Available data >>
----------------
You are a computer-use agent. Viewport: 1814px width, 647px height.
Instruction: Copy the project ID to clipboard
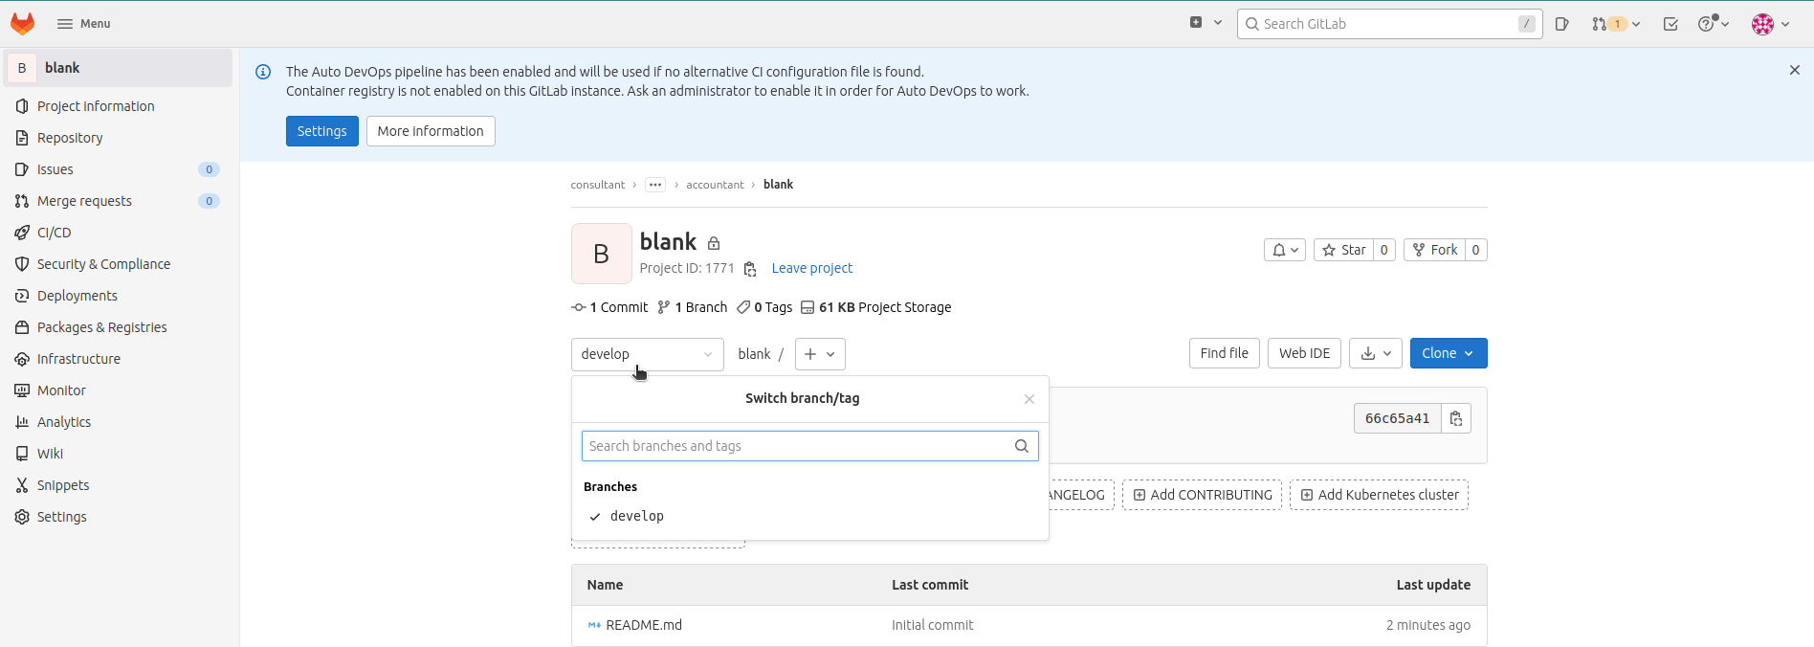[750, 269]
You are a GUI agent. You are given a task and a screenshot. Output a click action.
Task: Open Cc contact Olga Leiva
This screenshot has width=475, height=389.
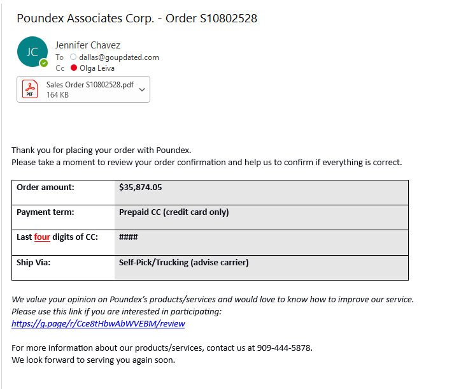pyautogui.click(x=97, y=68)
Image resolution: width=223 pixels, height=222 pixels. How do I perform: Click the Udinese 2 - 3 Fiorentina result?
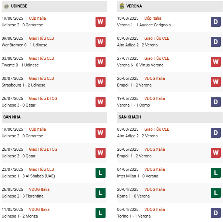[x=23, y=196]
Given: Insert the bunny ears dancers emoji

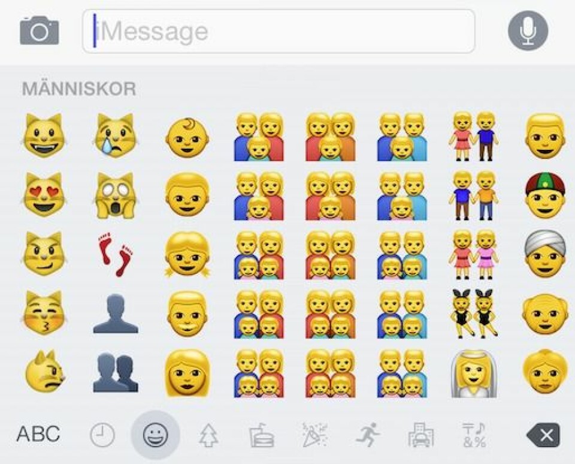Looking at the screenshot, I should click(473, 314).
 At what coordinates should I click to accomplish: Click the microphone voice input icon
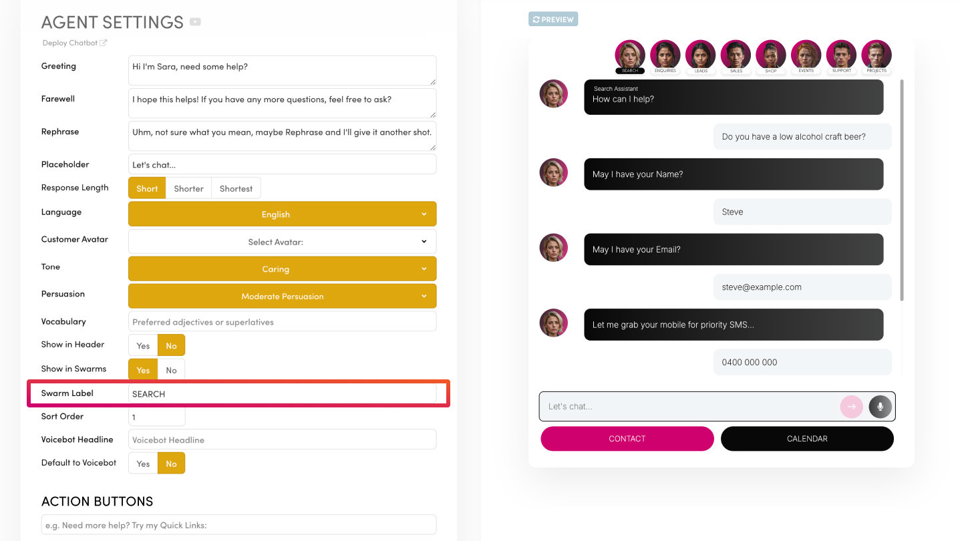click(x=880, y=407)
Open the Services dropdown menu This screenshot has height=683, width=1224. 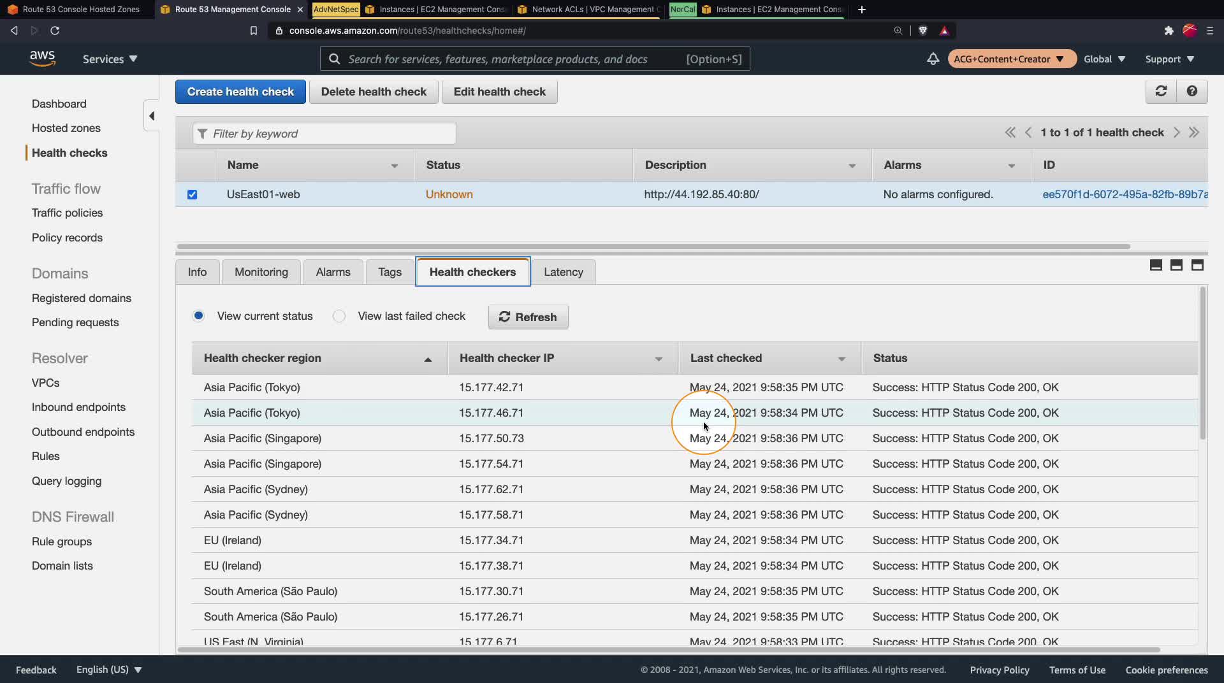coord(110,59)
----------------
Work task >>
Sift through the entries and copy every line with "agent".

Result for this task >>
You are a computer-use agent. Viewport: 1814px width, 647px height.
You are a GUI agent. You are given a task and a screenshot. Output a click action.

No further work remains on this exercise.